Given two words (beginWord and endWord), and a dictionary's word list, find all shortest transformation sequence(s) from beginWord to endWord, such that:

1. Only one letter can be changed at a time
2. Each transformed word must exist in the word list. Note that beginWord is not a transformed word.

Note:

• Return an empty list if there is no such transformation sequence.
• All words have the same length.
• All words contain only lowercase alphabetic characters.
• You may assume no duplicates in the word list.
• You may assume beginWord and endWord are non-empty and are not the same.

Example 1:

Input:
beginWord = "hit",
endWord = "cog",
wordList = ["hot","dot","dog","lot","log","cog"]

Output:
[
  ["hit","hot","dot","dog","cog"],
  ["hit","hot","lot","log","cog"]
]

Example 2:

Input:
beginWord = "hit"
endWord = "cog"
wordList = ["hot","dot","dog","lot","log"]

Output: []

Explanation: The endWord "cog" is not in wordList, therefore no possible transformation.

分析：

接着上面 word-ladder 题，本题是要在上题的基础上把每一条最短路径打印出来。

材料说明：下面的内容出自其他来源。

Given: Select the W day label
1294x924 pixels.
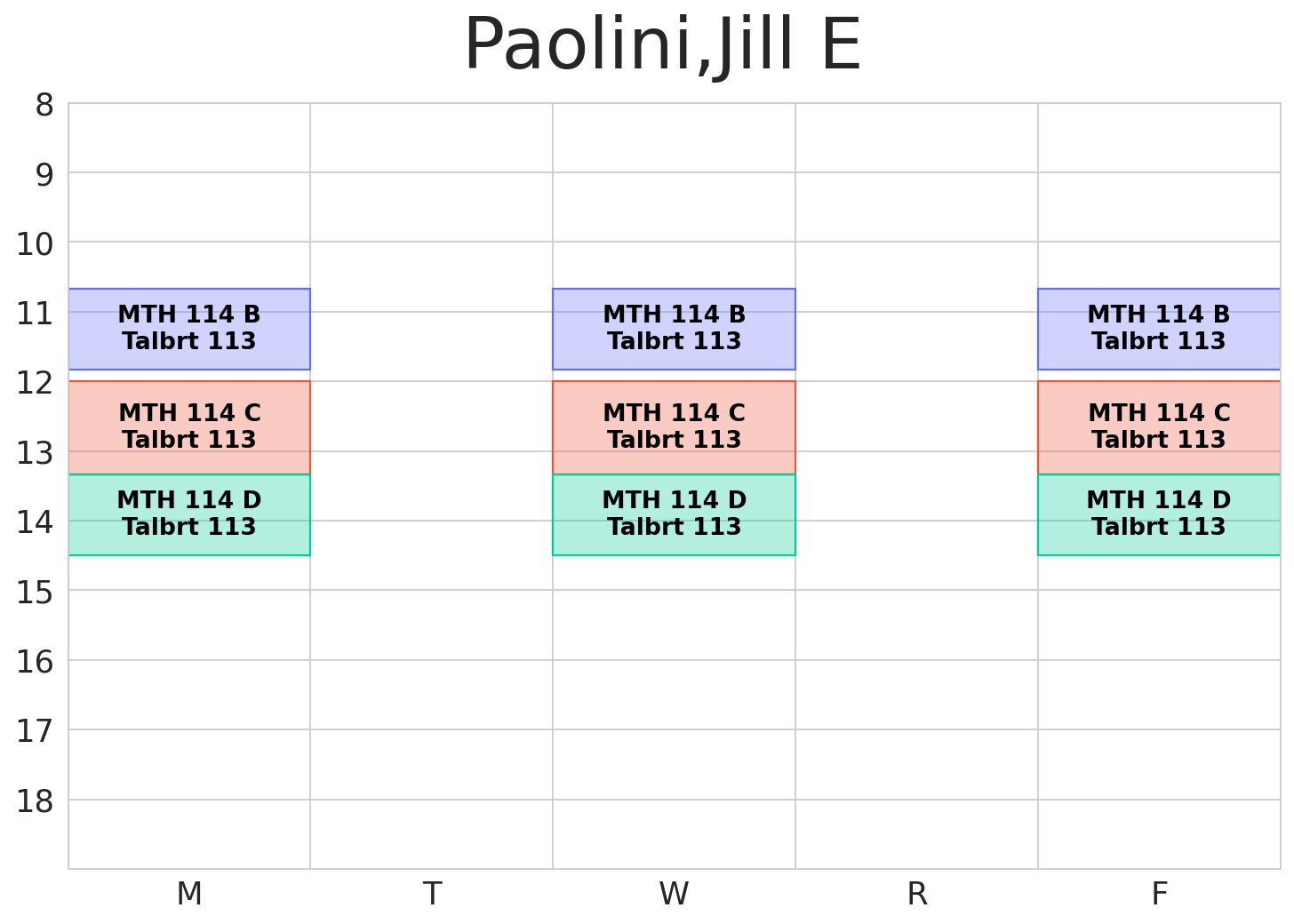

这题的关键是如果大于最短路径，我先用了Python map来记录路径，即A->B,C->D这种，再通过dfs深度优先遍历来收集路径。

用dfs的方法能够在迭代结束时得到路径的个数，毕竟有多少条路径能够到达，就可以在此时生成多少条路径，并在回退的过程中把路径加进去。

代码如下：

class Solution:
    def ladderLength(self, beginWord, endWord, wordList):
        """
        :type beginWord: str
        :type endWord: str
        :type wordList: List[str]
        :rtype: int
        """
        wordSet = set(wordList)
        if endWord in wordSet:
            wordSet.remove(endWord)
        else:
            return []

        endWordSet = set([endWord])
        short_path = {}
        is_find = True
        while is_find:
            curWordSet = set()
            for ew in endWordSet:
                short_path[ew] = []
                for i in range(len(beginWord)):
                    for l in 'abcdefghijklmnopqrstuvwxyz':
                        c_w = ew[: i] + l + ew[i + 1:]
                        if c_w in wordSet:
                            short_path[ew].append(c_w)
                            curWordSet.add(c_w)
                        if c_w == beginWord:
                            short_path[ew] = [beginWord]
                            is_find = False
            endWordSet = curWordSet
            wordSet = wordSet - curWordSet
            if is_find and len(endWordSet) == 0:
                return []

        if is_find is False:
            short_path_lst = []
            short_path_lst = self.printPaths(endWord, beginWord, short_path)
            for rp in short_path_lst:
                rp.append(endWord)
            return short_path_lst
        return []

    def printPaths(self, beginWord, endWord, pathDict):
        if beginWord not in pathDict:
            return []
        cur_path = pathDict[beginWord]
        if endWord in cur_path:  # 如果找到了路径，则返回该路径
            return [[endWord]]

        big_res = []
        for p in cur_path:  # 递归遍历map路径
            res = self.printPaths(p, endWord, pathDict)
            for rp in res:
                rp.append(p)
            big_res.extend(res)
        return big_res